Find every line in the records below that holds the word "agent", and copy it out.
(Beginning of EXTRACTED MATERIAL)
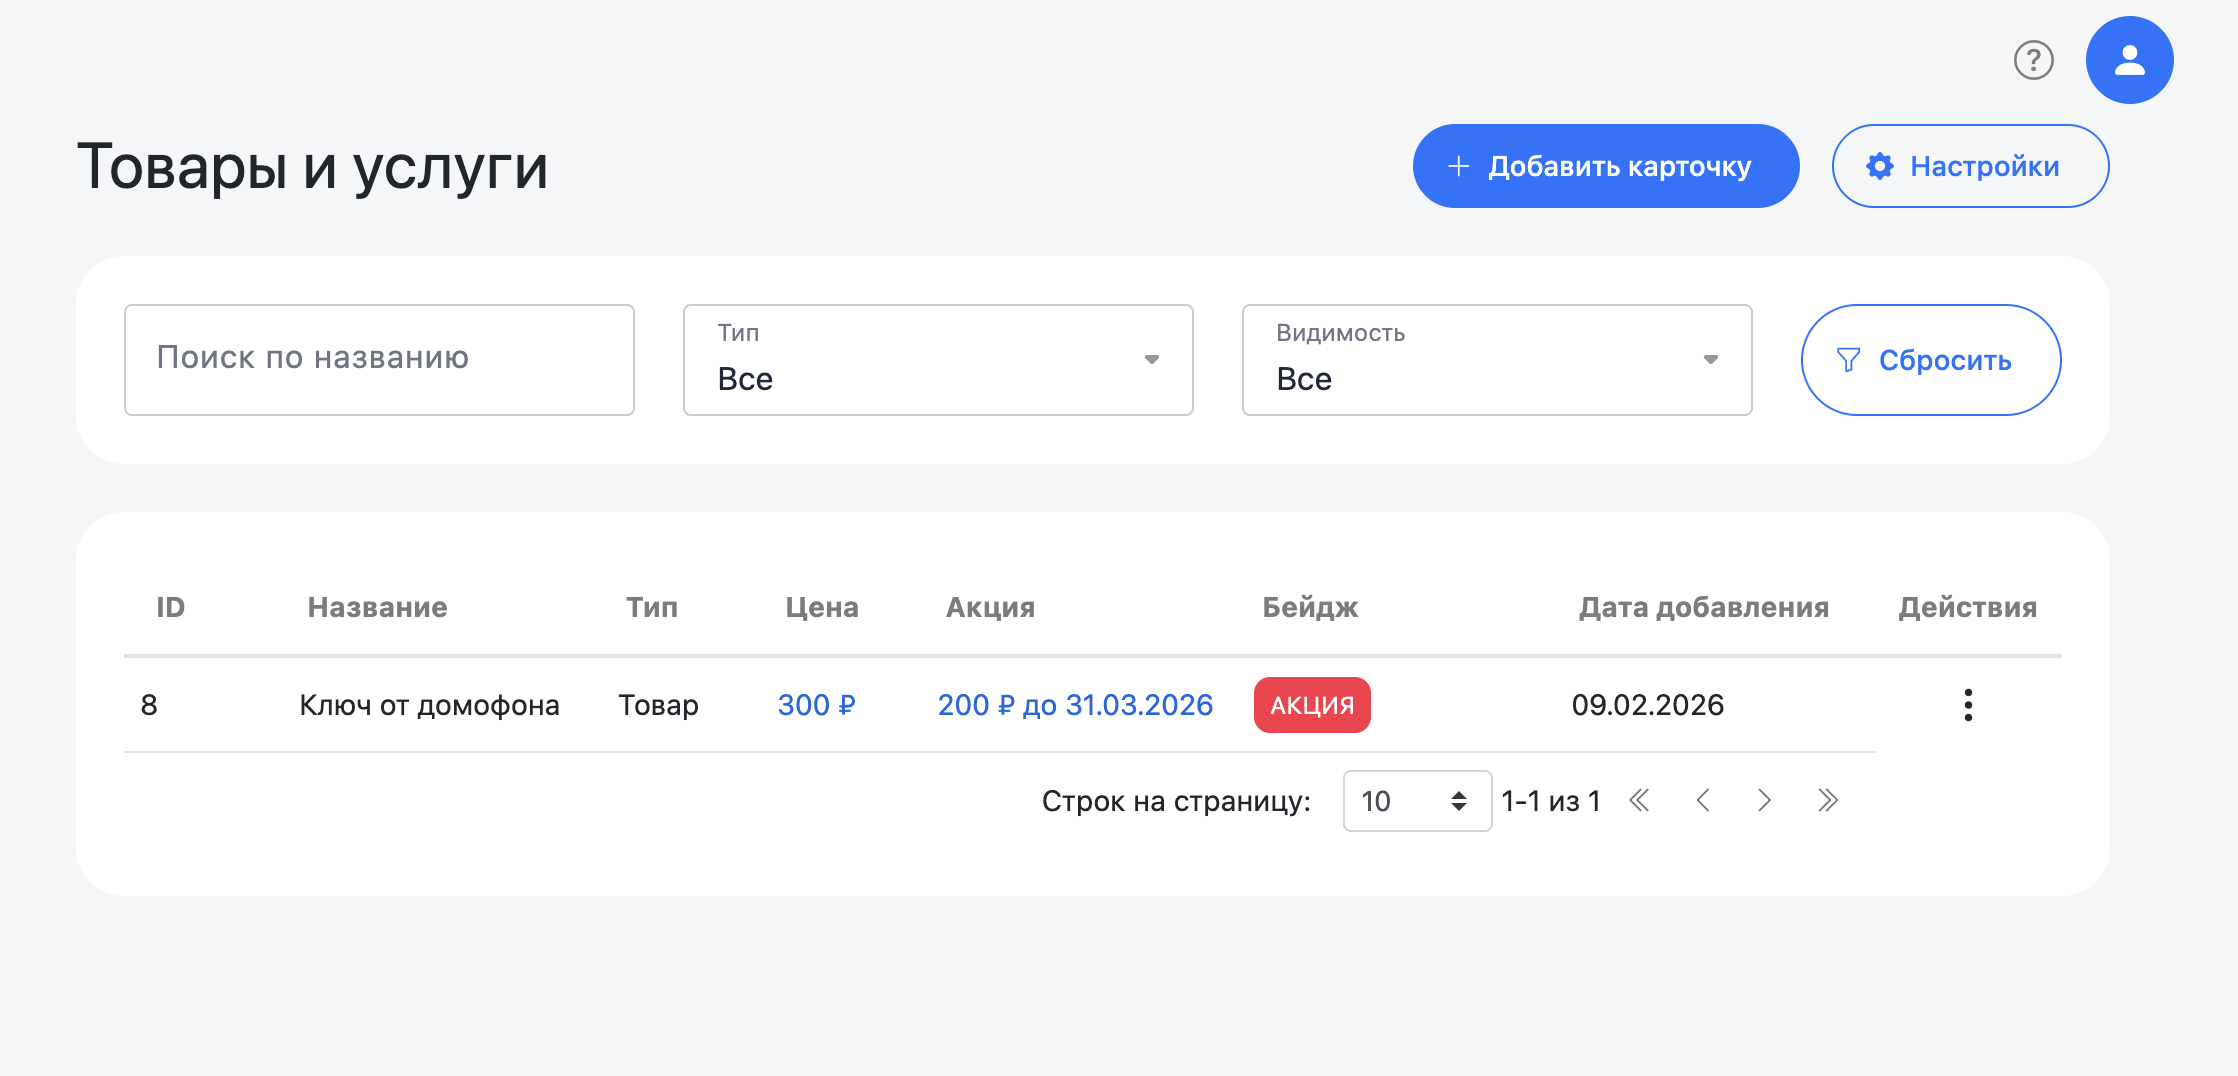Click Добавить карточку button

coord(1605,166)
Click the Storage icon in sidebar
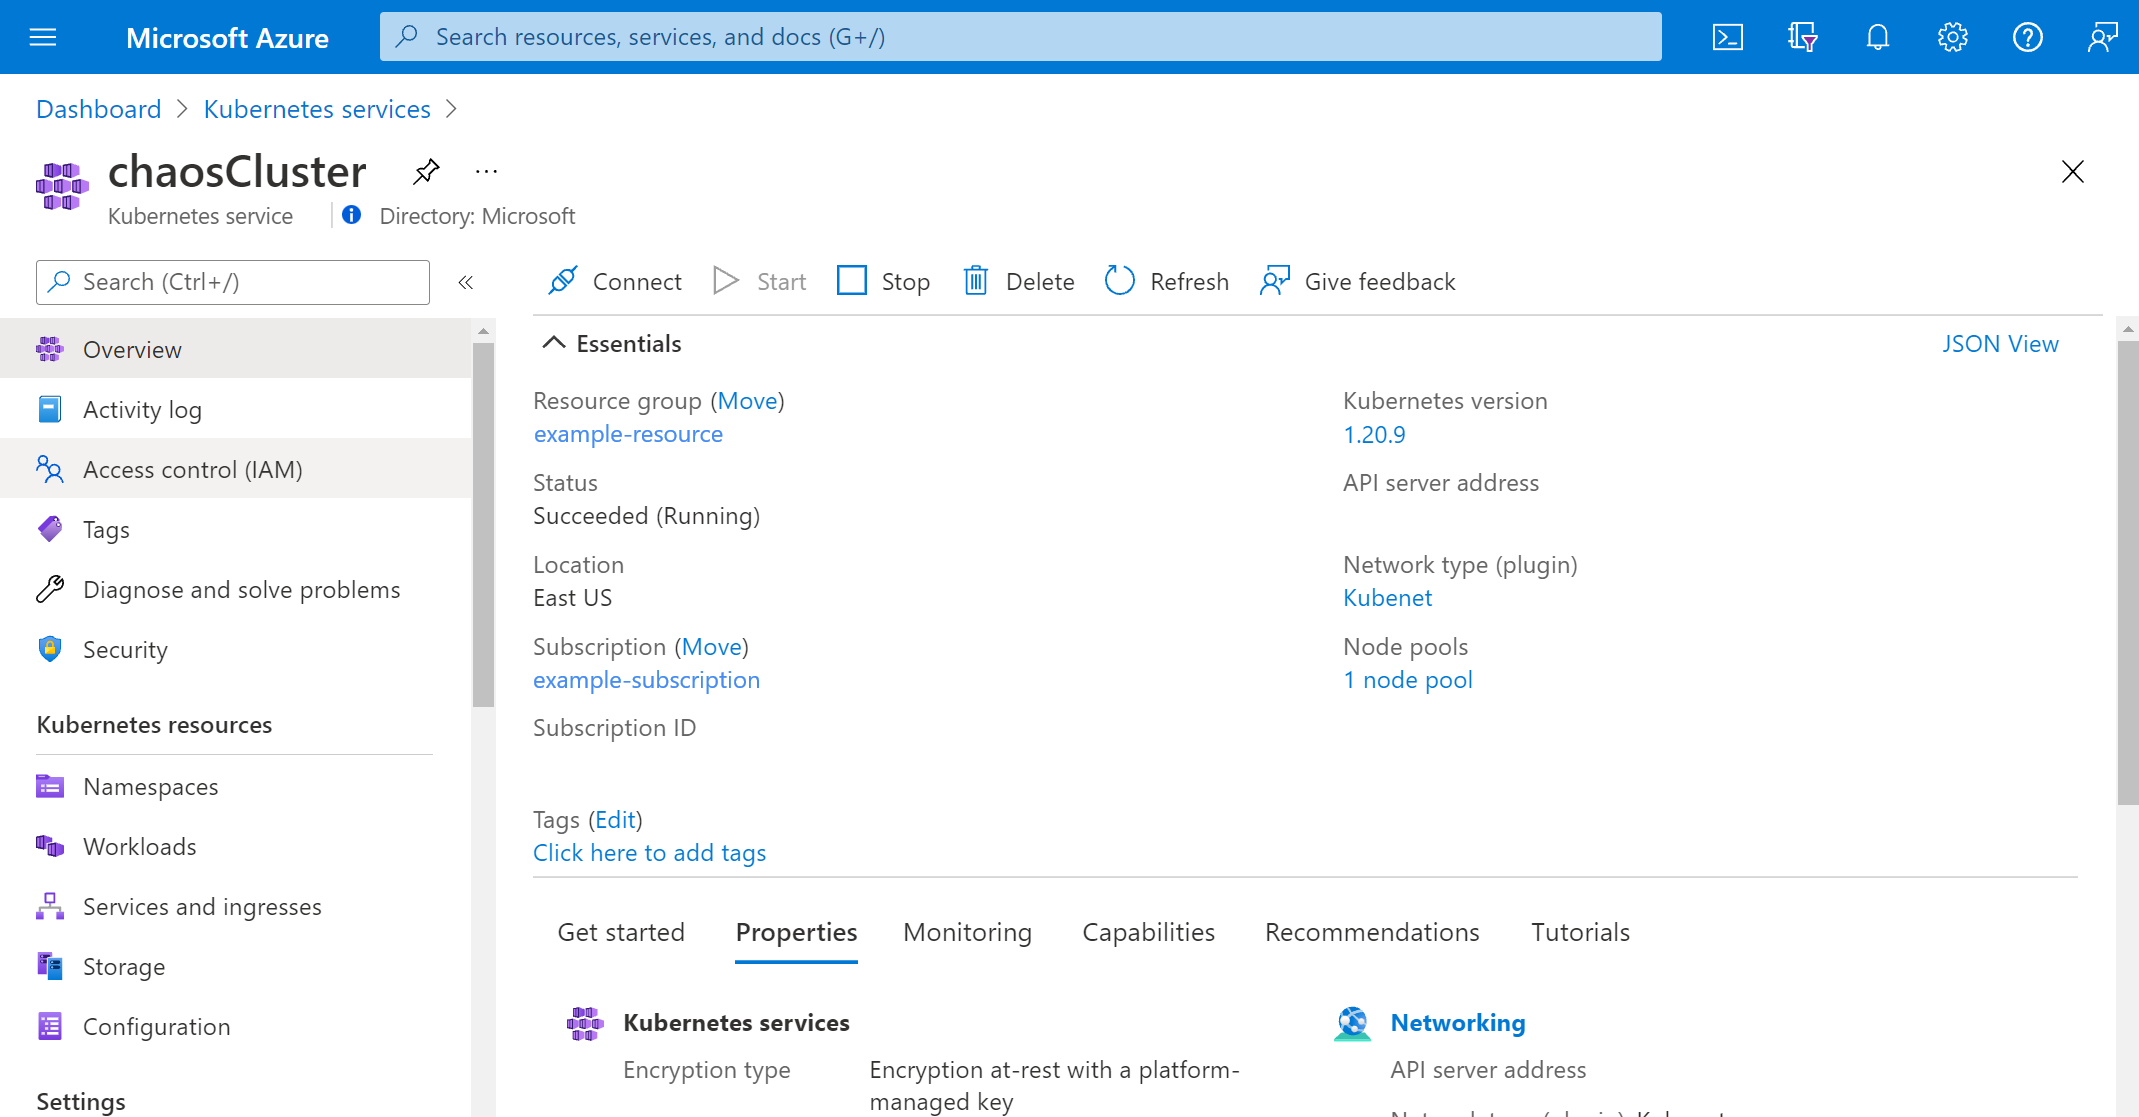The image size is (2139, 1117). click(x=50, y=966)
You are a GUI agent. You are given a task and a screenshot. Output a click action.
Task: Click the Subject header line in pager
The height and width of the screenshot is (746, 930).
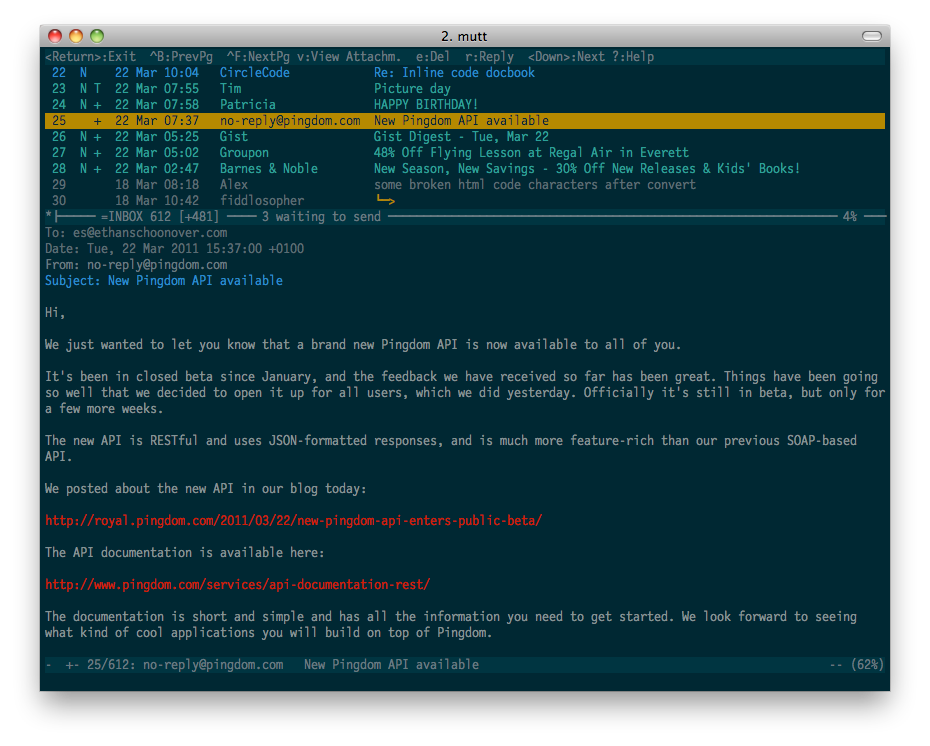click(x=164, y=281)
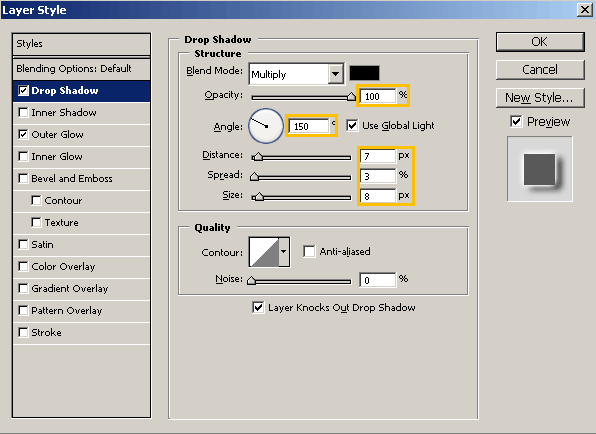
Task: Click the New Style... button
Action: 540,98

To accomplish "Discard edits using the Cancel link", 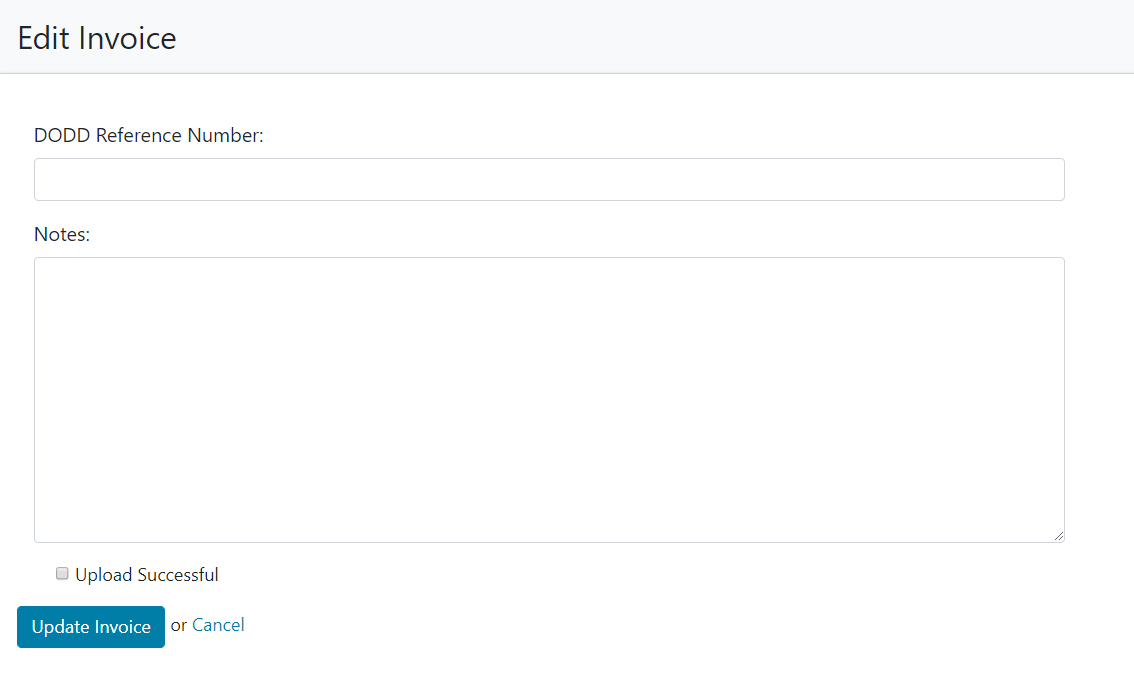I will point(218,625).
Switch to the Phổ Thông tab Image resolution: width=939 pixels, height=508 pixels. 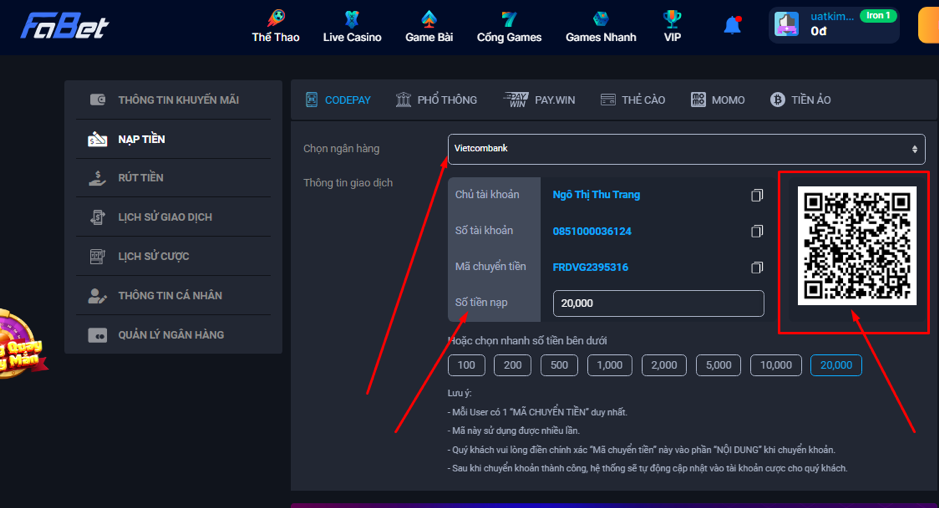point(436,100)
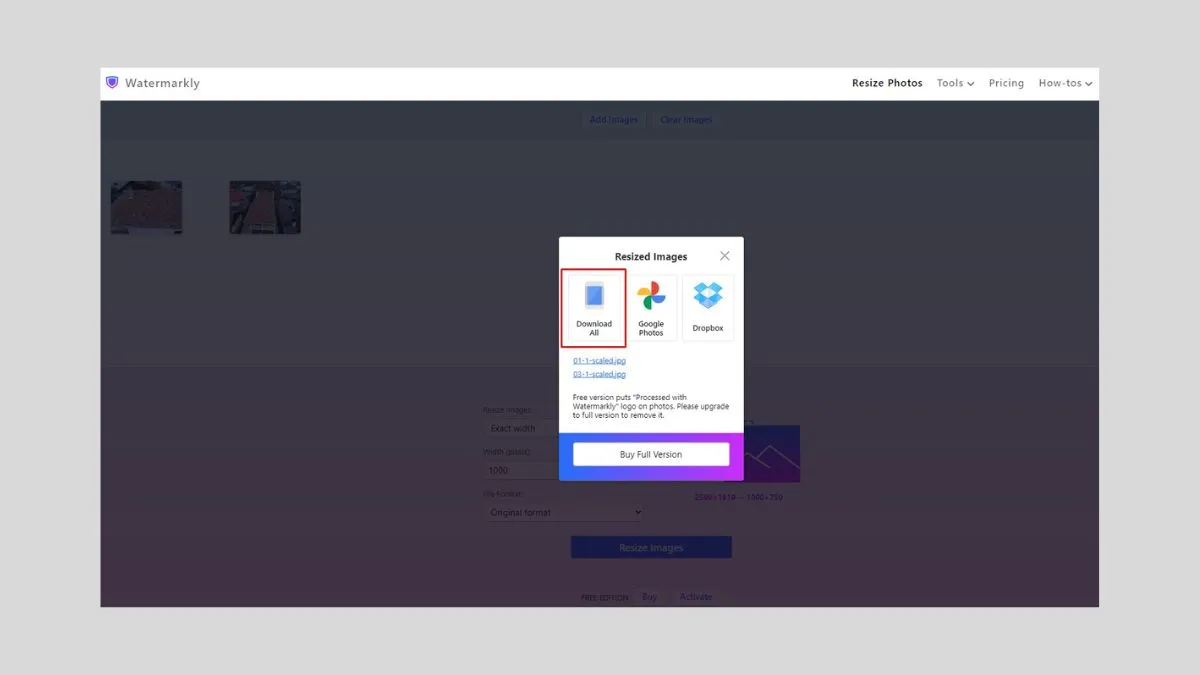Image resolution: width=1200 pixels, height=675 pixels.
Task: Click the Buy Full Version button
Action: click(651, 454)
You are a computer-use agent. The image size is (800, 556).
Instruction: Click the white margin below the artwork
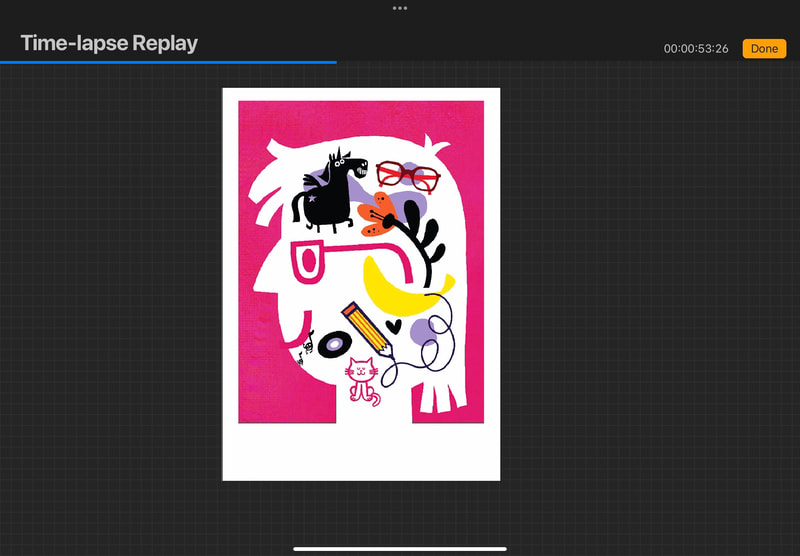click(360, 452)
(End of EXTRACTED MATERIAL)
# EXERCISE OUTPUT
You are a GUI agent. You are given a task and a screenshot. Output a click action.
You are a computer-use agent. The image size is (800, 556).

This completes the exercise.